Sie nahmen Daten von 5200 Studienteilnehmern aus zwei Jahrzehnten, verarbeiteten sie und stellten fest, dass der sicherste Indikator für die Lebenserwartung tatsächlich nicht, wie oft vermutet, die Gene, die Ernährung oder die tägliche Bewegung waren, sondern die Lungenkapazität. Je kleiner und ineffizienter die Lungen wurden, umso schneller erkrankten die Versuchspersonen und starben.“
Bewusstes Atmen
Ein größeres Lungenvolumen lässt sich nicht von heute auf morgen erreichen, ein bewussteres Atmen allerdings schon, und dafür empfiehlt Christa Varkonyi: „Zu den körperlichen Voraussetzungen für einen frei fließenden Atem gehört ein guter Bodenkontakt. Zu spüren, dass man getragen wird. Das geht natürlich weder mit hohen Absätzen noch, wenn man die Beine überkreuzt. Weiters eine mühelos aufrechte Haltung, durchlässige Gelenke, sowie ein sogenannter Eutonus der Muskulatur – nicht zu viel, aber auch nicht zu wenig Spannung. "
„Speziell bei Stress hilft es, die Phase des Ausatmens zu verlängern. Das stimuliert das parasympathische System, den Entspannungsmodus. Alle Systeme streben nach Ausgleich, so auch der Atemrhythmus.
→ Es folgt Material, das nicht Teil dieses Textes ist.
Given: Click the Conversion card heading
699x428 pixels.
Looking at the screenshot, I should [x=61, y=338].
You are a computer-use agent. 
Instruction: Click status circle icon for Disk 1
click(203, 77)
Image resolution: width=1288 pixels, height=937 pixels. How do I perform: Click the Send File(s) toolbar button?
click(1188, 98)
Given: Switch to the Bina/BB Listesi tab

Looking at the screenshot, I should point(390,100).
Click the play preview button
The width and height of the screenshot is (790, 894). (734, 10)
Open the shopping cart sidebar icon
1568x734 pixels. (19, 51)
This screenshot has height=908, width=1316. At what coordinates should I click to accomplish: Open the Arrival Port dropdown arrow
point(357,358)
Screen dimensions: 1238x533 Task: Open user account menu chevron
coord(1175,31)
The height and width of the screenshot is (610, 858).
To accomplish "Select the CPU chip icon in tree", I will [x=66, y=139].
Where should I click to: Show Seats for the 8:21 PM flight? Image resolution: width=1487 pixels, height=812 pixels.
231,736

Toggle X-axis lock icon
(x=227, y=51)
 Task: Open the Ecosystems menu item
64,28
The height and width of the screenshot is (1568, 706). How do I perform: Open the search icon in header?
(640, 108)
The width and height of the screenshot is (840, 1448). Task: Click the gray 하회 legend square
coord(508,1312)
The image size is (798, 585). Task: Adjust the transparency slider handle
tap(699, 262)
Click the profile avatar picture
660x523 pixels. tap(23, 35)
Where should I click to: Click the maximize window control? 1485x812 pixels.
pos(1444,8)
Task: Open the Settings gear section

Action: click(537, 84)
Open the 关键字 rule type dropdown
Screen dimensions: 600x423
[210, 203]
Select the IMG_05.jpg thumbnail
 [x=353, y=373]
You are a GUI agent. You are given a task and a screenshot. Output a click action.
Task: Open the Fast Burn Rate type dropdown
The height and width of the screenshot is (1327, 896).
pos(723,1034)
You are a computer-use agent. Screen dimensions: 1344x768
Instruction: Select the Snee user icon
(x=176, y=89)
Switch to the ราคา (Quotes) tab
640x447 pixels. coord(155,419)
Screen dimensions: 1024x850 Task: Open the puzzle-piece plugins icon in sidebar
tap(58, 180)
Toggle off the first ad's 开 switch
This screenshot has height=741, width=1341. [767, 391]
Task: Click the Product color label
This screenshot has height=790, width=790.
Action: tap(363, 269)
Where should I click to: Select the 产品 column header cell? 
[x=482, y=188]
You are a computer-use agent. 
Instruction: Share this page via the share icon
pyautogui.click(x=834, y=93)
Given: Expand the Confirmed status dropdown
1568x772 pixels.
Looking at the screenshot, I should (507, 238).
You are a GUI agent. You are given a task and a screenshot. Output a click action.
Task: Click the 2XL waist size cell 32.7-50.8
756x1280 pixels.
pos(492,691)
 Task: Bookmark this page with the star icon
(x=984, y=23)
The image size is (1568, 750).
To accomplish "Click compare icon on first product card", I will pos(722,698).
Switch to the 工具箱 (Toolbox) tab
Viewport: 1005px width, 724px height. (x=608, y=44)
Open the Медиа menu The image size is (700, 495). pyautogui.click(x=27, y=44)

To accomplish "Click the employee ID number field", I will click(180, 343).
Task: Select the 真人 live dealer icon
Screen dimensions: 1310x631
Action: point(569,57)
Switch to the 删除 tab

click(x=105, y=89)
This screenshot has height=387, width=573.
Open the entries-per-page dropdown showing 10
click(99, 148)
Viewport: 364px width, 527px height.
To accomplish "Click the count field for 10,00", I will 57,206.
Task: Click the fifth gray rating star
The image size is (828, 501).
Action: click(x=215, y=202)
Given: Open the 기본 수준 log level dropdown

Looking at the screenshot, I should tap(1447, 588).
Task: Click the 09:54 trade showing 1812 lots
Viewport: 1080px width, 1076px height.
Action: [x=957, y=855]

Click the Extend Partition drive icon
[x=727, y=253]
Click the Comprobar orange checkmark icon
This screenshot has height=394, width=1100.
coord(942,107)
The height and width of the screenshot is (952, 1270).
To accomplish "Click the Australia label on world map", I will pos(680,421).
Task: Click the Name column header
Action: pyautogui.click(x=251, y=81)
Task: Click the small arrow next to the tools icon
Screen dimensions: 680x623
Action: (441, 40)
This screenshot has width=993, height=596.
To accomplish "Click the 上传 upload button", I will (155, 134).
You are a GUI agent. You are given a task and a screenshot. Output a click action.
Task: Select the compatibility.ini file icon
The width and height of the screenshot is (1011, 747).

Wir müssen gar nichts dazu tun, nur den Raum dafür schaffen indem wir beispielsweise Pausen einlegen. Wir selbst sind es meist, die sich querstellen, statt den Dingen einfach ihren natürlichen Lauf zu lassen. Wir glauben, Atmen hat auf eine bestimmte Weise zu geschehen, so wie wir glauben, auf eine bestimmte Weise sein zu müssen, statt einfach zu sein, wer wir sind", fügt sie hinzu.
Norbert Faller - Atem und Bewegung – Theorie und 111 Übungen; Springer 2018; ISBN-13 978-3662574959
Zur Person:
Christa Varkonyi ist Atempädagogin sowie Lebens- und Sozialberaterin. Sie konnte mit dieser Methode von einer obstruktiven Atemwegserkrankung genesen und arbeitet seit 20 Jahren als Atempädagogin. Lehrtätigkeit auch für die FH Hall/Tirol, die einen 2-jährigen Lehrgang Atempädagogik anbietet. In ihren Behandlungen verbindet sie Konzepte von Atemtherapie und Achtsamkeitslehre mit Erkenntnissen der Medizin und Psychosomatik.